— START Records for the exercise —

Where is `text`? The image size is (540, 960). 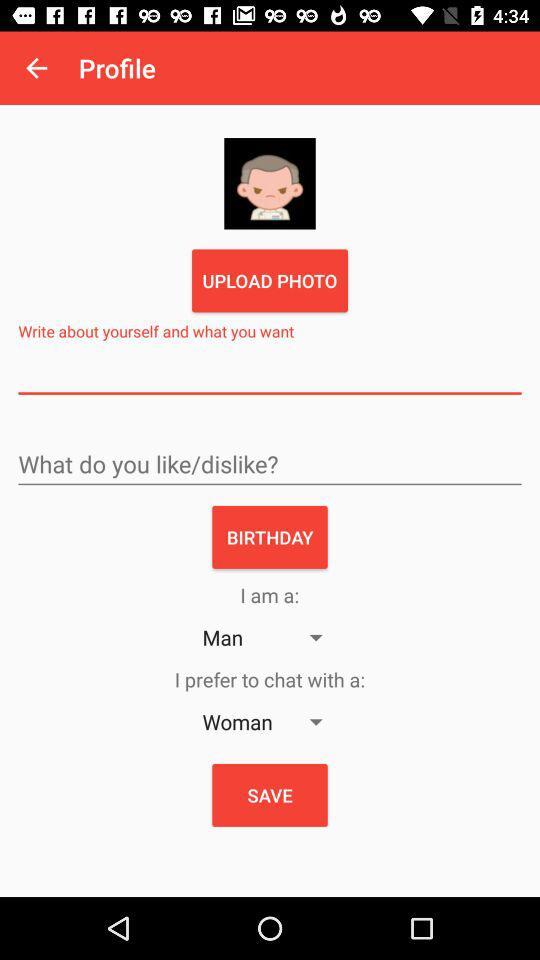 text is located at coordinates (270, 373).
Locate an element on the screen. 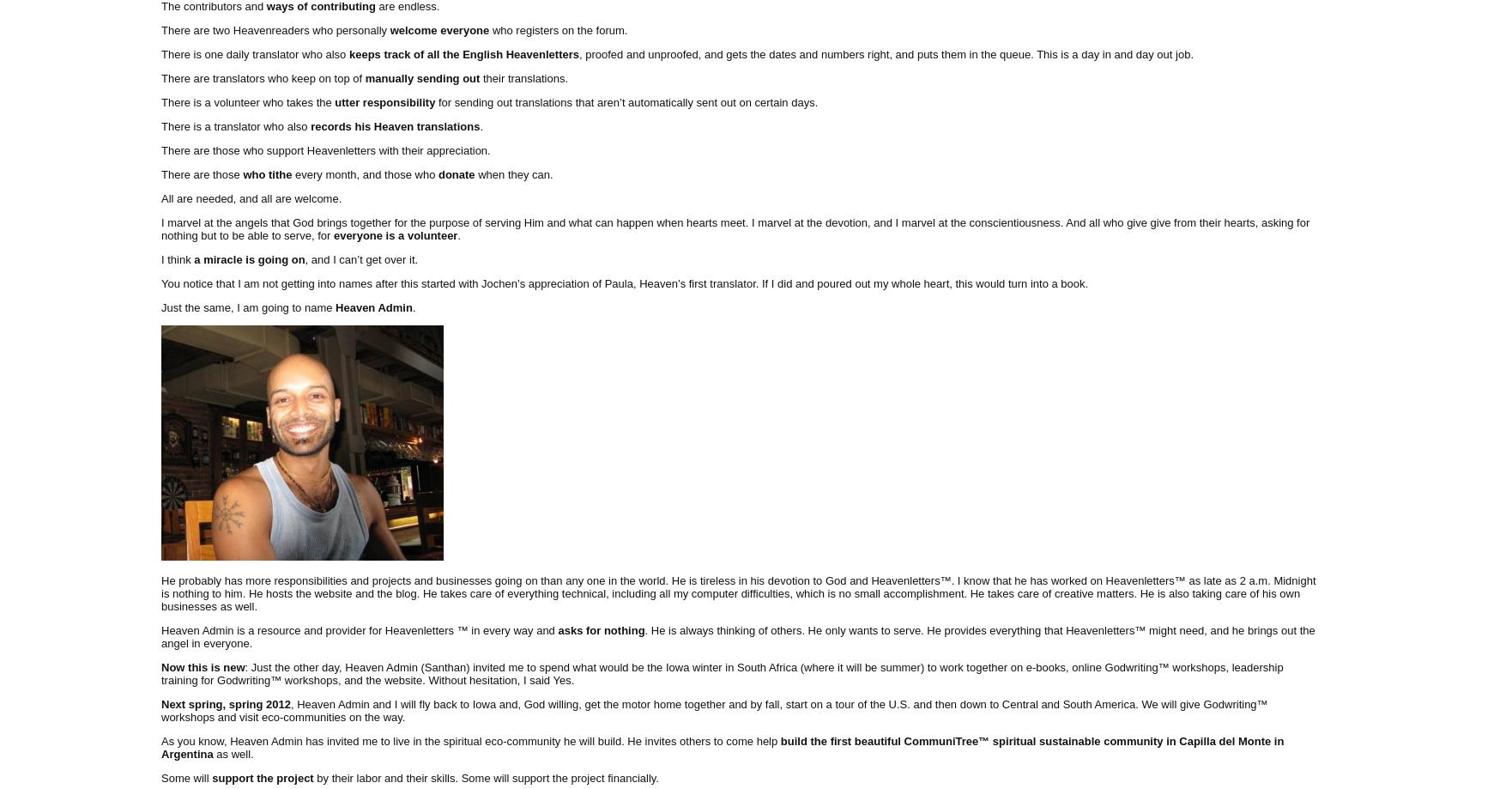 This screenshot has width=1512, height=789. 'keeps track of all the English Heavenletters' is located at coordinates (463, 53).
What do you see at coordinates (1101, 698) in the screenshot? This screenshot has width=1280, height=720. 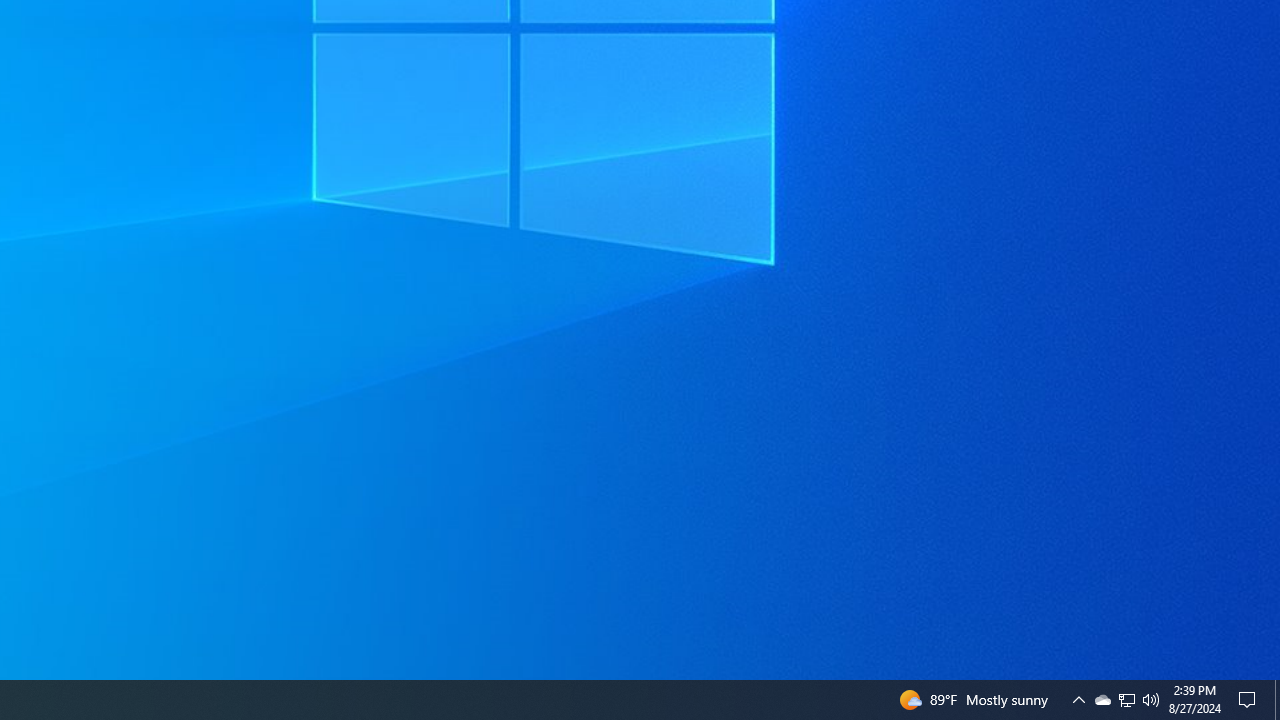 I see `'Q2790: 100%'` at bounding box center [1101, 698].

— END Records for the exercise —
— START Records for the exercise —

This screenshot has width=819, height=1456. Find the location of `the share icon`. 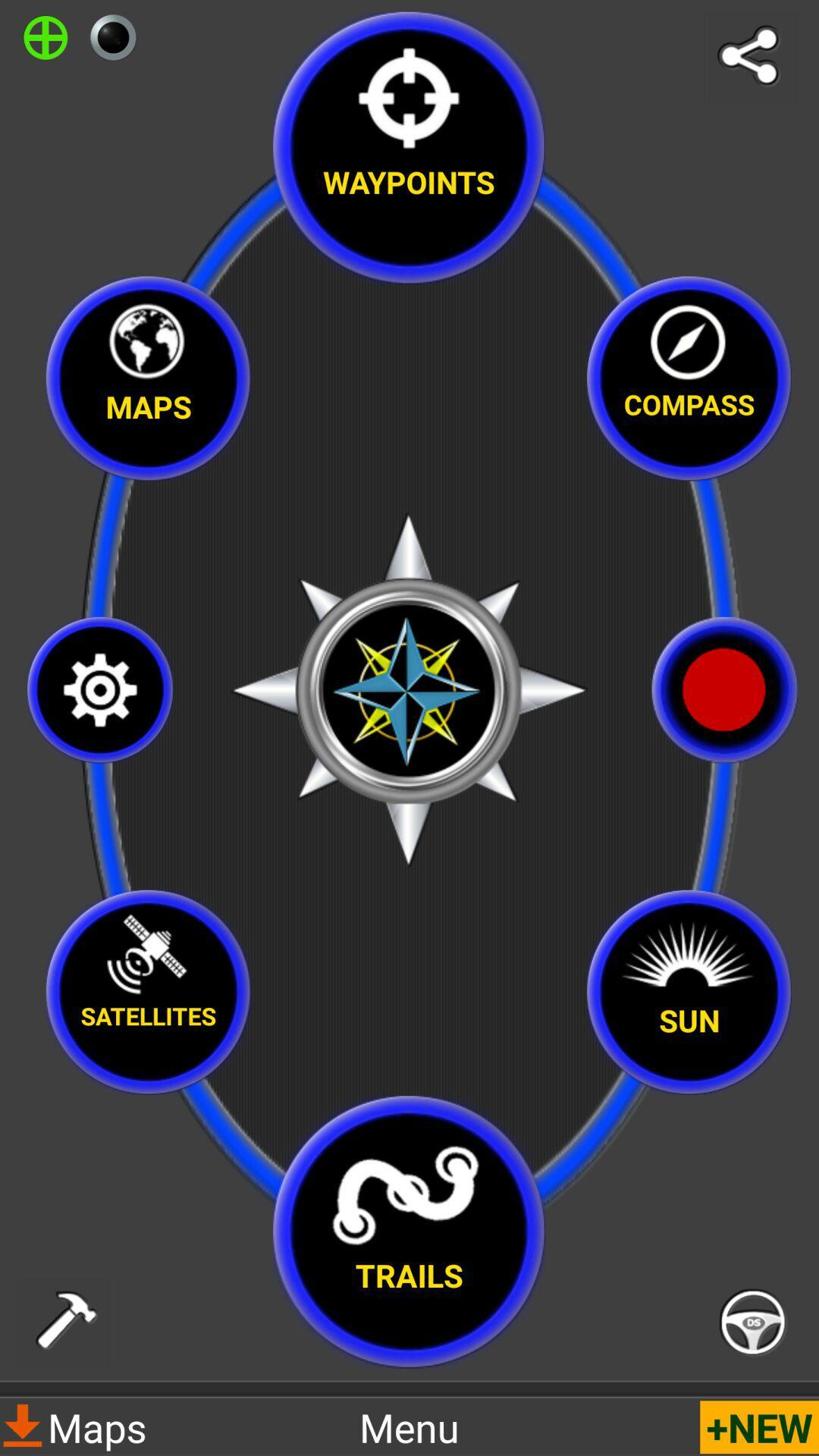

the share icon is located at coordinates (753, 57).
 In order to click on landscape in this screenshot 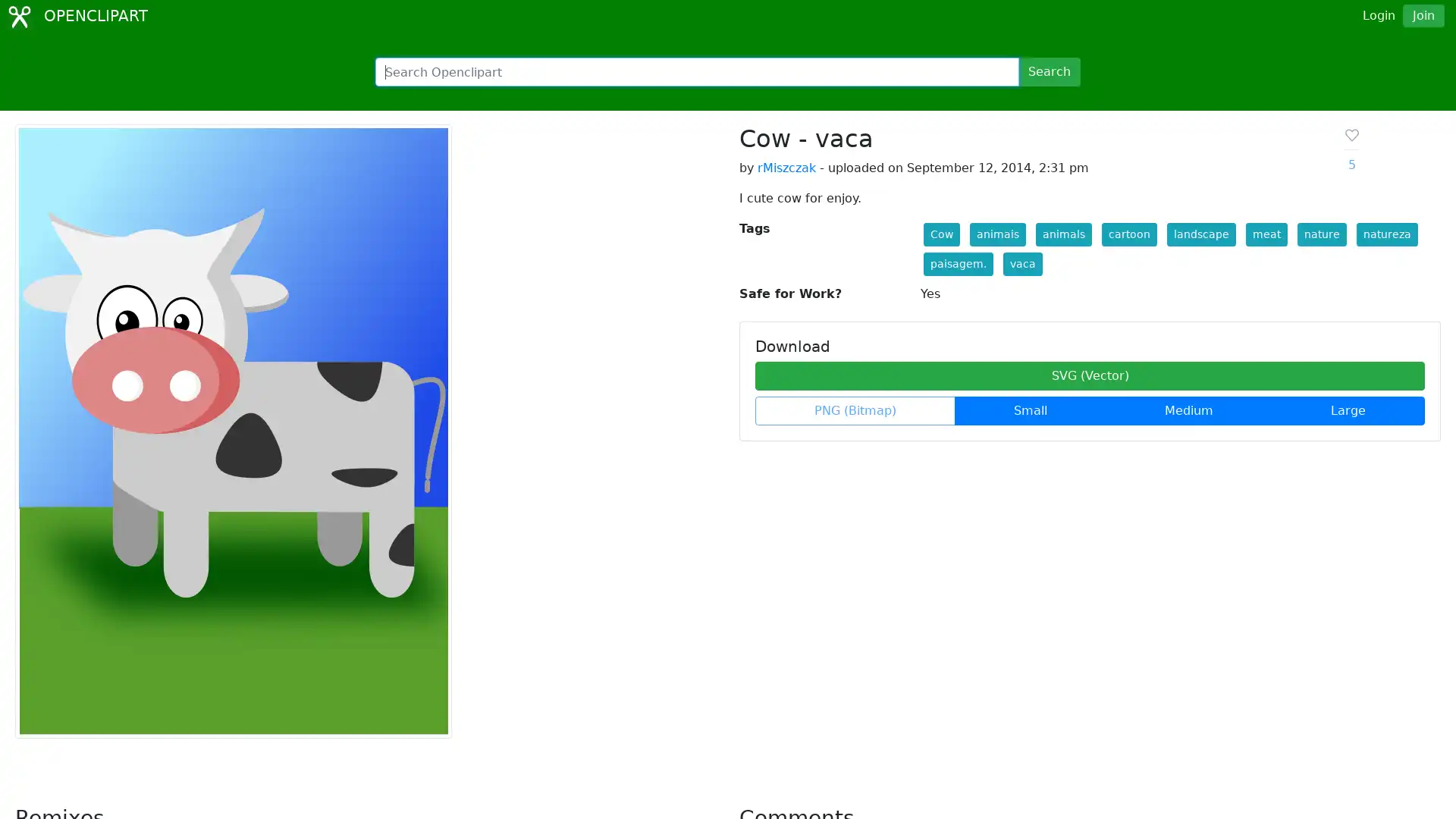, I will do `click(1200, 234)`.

— END Records for the exercise —
— START Records for the exercise —

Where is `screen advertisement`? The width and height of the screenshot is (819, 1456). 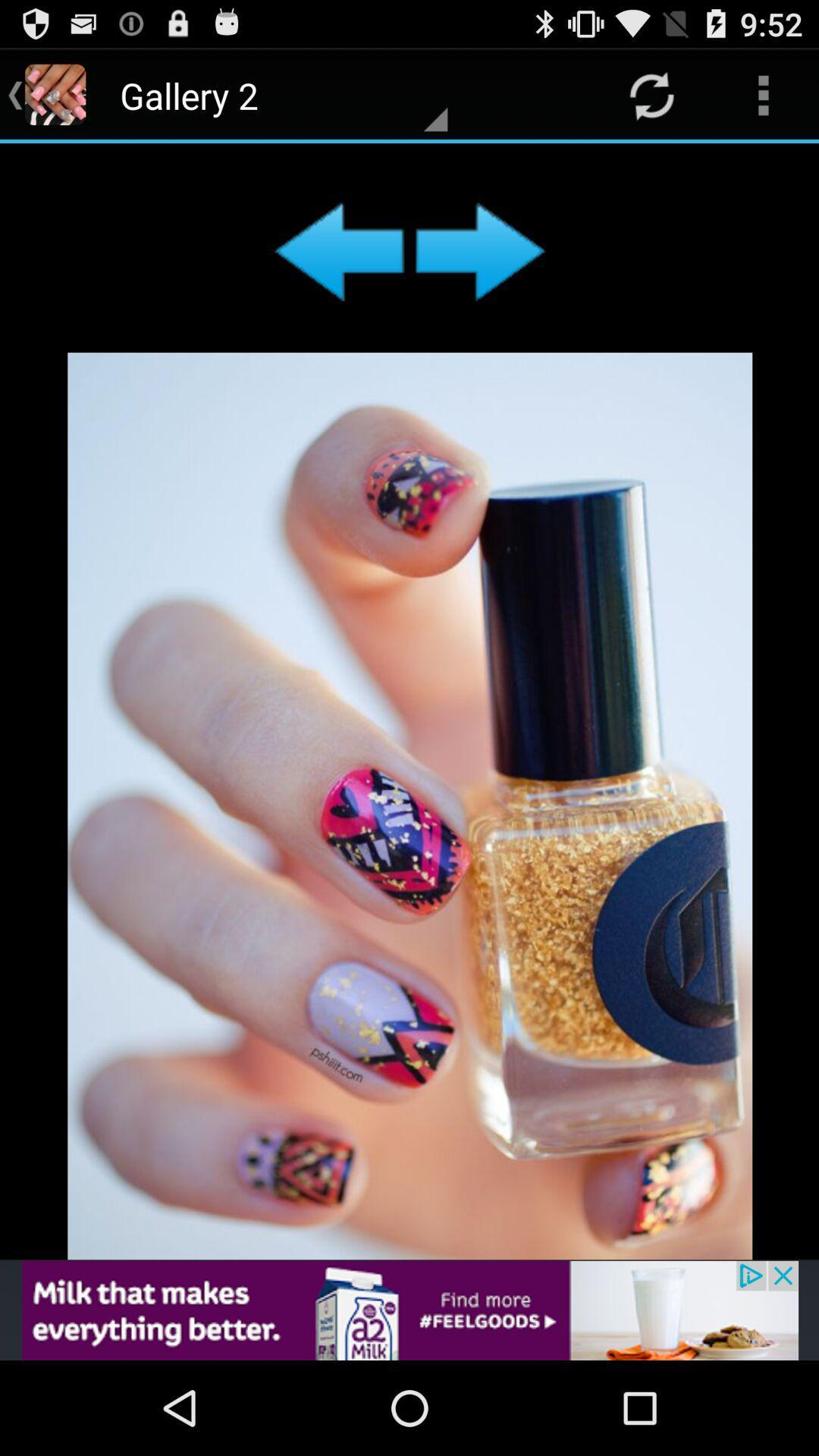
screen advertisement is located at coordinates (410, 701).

— END Records for the exercise —

Rewrite the entries from the line with "is (819, 1456)." to the line with "screen advertisement is", changing "screenshot" to "image" and keeping everything else the same. Omit the pictures.

Where is `screen advertisement`? The width and height of the image is (819, 1456). 
screen advertisement is located at coordinates (410, 701).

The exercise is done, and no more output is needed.